Recording, at Last The one feature from my iPods that I have missed in my iPhone -- even needed from time to time -- is the ability the record audio. There are no less than six (!!) different audio recording applications available for iPhones. They vary quite a bit in price ($0, $.99, $.99, $4.99, $9.99, $9.99), but they all do the generally same thing, as best I can tell. The best of the bunch might be the $4.99 SpeakEasy Voice Recorder. But none of them can transfer their recordings to my computer, which is incredibly important to me. Given the power of the iPhone platform, I would also like the to record to an compressed format, rather than uncompressed (wav?) files. But even without those features, I am glad at least one of them exists. 

Let There Be... There are a few flashlight applications available, some free, some not. The all turn on the screen so that it can be used as a weak flashlight. myLite is one of the free ones, and it can also act as a strobe light and the user can change the color of the screen. 

Reading Without Network Access I grabbed two applications that would allow me to read online articles while on the subway. NYTimes is an application from the New York Times that grabs a whole bunch of articles from the day's paper, and stores them so they can be read later. I do not know exactly which articles it grabs, but it certainly includes the OpEd pages and at least the top stories in every other section. It has a an iPhone appropriate interface, and an ad appears under each article as your read it. I would have paid for this application, but it is free. 

A friend of mine told me weeks ago that NetNewsWire would save webpages to read offline, so I grabbed that one, too. I've not used a dedicated RSS reader in the past, but I've already been so impressed with this implementation on the iPhone that I am going to start use the full version for my MacBook Pro.

Fidgeting I needed something to play with while I listened to podcasts if I wasn't doing something else (e.g. walking, cooking, etc.). I decided to buy ($9.99) Cro-Mag Rally, a little racing game. It is as fun and as mindless as I wanted it to be. But critically, even if you turn off all of Cro-Mag's sounds, it stops whatever the iPod is playing. So I downloaded the free, and far inferior, Cube Runner.  It's graphics are slightly inferior to Tron, but the game is appropriately mindless.

RECORDED DATA:
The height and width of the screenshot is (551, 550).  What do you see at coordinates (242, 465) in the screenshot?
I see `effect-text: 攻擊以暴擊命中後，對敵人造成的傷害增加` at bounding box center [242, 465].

WHAT IS EXPECTED: Please pick up the write-up on iPhone apps that comes before the listing and continue it from its closing sentence about Cube Runner.

TASK OUTPUT:
Other Applications I also grabbed a few other applications. Twitterific, Apple's Remote for iTunes, MLB's at Bat are the headliners.


I am incredibly pleased with the new software because it makes these third party applications possible. Once again, the iPhone is unlike virtually all other technology products because it is meeting the expectations that its developer and the press have set. Cro-Mag is a great game. NYTimes, Twitterific, and NetNewsWire are great apps, without having to make any apologies for being run a phone. These are, as best I can tell, no compromise applications. The iPhone truly is a mobile computing platform. 

But there are a few limitations. Because third party applications cannot run in the background, NetNewsWire and NYTimes cannot update their data unless they are launched and allowed to run. Even when push for third party apps is supported in the fall, NetNewsWire cannot get data that way because the application grabs data from multiple third party (fourth party?) web sites. NYTimes could use push to update data, but I cannot forecast whether or not they'll take advantage of it.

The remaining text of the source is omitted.